Texto de leitura
Também se está a articular a agilização do processo entre a Pequena Instância Criminal e Tribunais de Família, quando os processos incluem menores.

O Conselho Superior da Magistratura colocou um juiz em exclusividade para estas questões de imigração:

“A audição, interrogatório e avaliação das situações é feita em Lisboa pela Pequena Instância Criminal e no CSM afectámos um juiz só para esses casos. Devia ser um juiz a funcionar numa estrutura montada na zona internacional do aeroporto. A partir do momento em que saem do aeroporto entram em território nacional e passam a ter tutela diferente, e já não podem ser sujeitos a detenções.”

CSM estuda com CGA aposentação de muitos juízes por questões de saúde

No ano passado saíram 100 juízes. Este ano saíram 70 e vão sair mais, por jubilação ou por acesso ao Supremo Tribunal de Justiça, para onde devem ir mais de 50, explica Azevedo Mendes.

Dados fornecidos

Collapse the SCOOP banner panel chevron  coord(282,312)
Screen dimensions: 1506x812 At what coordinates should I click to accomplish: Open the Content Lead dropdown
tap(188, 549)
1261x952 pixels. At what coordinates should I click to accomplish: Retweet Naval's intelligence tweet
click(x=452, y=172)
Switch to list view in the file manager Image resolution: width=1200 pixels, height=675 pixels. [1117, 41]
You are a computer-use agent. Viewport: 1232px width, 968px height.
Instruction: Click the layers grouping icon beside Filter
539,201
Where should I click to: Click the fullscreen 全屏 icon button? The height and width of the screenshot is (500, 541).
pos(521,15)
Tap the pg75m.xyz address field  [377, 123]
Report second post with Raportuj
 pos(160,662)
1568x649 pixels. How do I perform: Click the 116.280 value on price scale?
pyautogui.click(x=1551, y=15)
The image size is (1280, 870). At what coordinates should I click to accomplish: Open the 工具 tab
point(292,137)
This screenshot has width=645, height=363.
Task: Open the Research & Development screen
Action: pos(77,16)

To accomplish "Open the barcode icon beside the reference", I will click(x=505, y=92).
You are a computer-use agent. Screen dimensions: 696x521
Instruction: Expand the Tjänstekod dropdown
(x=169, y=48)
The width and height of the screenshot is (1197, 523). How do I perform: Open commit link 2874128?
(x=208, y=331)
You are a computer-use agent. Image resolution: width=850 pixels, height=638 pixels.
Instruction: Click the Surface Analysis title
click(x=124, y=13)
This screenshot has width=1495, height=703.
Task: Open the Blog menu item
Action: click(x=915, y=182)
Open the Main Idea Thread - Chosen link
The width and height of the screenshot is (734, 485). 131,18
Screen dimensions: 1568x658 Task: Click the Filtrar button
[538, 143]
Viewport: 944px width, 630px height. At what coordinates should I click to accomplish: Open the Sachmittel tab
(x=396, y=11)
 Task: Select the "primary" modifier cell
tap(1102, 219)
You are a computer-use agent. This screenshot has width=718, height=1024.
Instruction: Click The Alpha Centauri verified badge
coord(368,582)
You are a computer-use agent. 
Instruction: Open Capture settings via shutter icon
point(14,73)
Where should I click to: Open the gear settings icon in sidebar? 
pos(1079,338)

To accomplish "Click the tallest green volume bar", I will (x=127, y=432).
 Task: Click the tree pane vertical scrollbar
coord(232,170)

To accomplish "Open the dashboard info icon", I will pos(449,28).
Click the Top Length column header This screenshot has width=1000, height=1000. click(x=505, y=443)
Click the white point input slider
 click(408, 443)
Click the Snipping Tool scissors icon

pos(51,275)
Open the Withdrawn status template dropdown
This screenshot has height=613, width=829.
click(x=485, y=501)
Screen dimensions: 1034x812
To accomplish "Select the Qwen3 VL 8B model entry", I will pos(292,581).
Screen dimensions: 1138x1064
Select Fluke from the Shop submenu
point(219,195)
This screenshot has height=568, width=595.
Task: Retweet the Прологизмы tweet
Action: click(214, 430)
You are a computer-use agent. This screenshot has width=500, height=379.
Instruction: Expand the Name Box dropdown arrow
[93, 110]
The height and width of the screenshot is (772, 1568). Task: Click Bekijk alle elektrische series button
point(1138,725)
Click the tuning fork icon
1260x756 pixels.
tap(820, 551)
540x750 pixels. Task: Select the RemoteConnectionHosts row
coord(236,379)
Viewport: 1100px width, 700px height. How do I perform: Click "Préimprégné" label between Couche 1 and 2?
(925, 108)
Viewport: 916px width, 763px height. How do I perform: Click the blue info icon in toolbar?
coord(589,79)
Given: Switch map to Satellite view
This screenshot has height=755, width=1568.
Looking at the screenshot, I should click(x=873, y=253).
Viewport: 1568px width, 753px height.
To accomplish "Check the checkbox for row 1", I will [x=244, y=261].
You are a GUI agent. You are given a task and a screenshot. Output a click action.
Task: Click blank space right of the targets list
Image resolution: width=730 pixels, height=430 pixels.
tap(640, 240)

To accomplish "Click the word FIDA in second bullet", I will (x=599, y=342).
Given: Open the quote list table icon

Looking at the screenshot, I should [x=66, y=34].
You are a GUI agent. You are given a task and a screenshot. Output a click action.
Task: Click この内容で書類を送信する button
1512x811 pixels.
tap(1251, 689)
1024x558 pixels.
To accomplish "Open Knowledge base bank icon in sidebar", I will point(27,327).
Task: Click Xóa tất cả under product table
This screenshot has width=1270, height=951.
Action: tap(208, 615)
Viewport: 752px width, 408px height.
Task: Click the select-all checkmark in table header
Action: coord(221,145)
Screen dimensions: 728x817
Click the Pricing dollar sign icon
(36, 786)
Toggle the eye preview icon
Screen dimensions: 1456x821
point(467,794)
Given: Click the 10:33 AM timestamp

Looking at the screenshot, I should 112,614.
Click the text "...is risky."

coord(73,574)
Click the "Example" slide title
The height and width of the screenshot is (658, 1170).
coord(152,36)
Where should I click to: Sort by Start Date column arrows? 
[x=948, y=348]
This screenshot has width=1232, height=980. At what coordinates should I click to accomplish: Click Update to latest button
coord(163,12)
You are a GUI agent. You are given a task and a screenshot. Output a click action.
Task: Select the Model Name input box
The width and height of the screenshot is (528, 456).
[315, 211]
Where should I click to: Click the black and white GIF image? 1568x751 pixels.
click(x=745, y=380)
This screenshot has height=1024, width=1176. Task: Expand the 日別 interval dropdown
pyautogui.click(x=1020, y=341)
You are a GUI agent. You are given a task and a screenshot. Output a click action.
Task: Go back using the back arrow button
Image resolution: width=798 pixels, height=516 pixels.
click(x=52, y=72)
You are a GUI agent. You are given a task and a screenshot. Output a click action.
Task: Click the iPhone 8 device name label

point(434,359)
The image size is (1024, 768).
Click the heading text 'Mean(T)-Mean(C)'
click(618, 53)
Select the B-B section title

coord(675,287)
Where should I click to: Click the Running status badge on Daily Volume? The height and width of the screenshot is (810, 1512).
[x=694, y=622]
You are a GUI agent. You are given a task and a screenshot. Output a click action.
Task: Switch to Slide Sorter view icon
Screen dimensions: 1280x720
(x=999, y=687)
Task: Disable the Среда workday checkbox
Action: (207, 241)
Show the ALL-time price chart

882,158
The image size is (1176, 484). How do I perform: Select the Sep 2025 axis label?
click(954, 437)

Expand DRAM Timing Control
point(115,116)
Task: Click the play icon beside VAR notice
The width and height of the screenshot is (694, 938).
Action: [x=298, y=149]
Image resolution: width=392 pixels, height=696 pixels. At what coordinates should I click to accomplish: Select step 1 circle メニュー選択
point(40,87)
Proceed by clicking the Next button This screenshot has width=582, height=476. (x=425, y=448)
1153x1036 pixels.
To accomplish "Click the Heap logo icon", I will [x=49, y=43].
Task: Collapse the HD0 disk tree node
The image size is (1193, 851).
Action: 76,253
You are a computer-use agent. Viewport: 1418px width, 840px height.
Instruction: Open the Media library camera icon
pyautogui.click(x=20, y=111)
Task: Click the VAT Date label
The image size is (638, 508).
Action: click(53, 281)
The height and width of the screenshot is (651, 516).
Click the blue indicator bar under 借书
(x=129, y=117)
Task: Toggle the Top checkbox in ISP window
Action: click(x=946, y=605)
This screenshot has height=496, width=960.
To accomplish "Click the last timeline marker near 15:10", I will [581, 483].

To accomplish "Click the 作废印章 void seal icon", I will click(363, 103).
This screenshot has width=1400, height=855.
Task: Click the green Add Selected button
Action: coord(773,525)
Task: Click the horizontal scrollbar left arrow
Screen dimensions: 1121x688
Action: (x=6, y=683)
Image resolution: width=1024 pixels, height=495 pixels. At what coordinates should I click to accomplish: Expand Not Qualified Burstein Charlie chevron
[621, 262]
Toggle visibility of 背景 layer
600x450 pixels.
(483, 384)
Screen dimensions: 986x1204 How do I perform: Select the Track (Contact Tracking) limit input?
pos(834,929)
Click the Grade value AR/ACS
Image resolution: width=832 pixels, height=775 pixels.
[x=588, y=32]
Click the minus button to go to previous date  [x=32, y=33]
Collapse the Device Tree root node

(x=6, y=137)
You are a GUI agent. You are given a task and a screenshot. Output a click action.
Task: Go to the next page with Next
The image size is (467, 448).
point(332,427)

Como fazer
Reescreva o trecho do texto sobre a saída de juízes que começa em "CSM estuda com" e termina depois de "explica Azevedo Mendes.", trocando "juízes" por "magistrados".

Resposta
CSM estuda com CGA aposentação de muitos magistrados por questões de saúde

No ano passado saíram 100 magistrados. Este ano saíram 70 e vão sair mais, por jubilação ou por acesso ao Supremo Tribunal de Justiça, para onde devem ir mais de 50, explica Azevedo Mendes.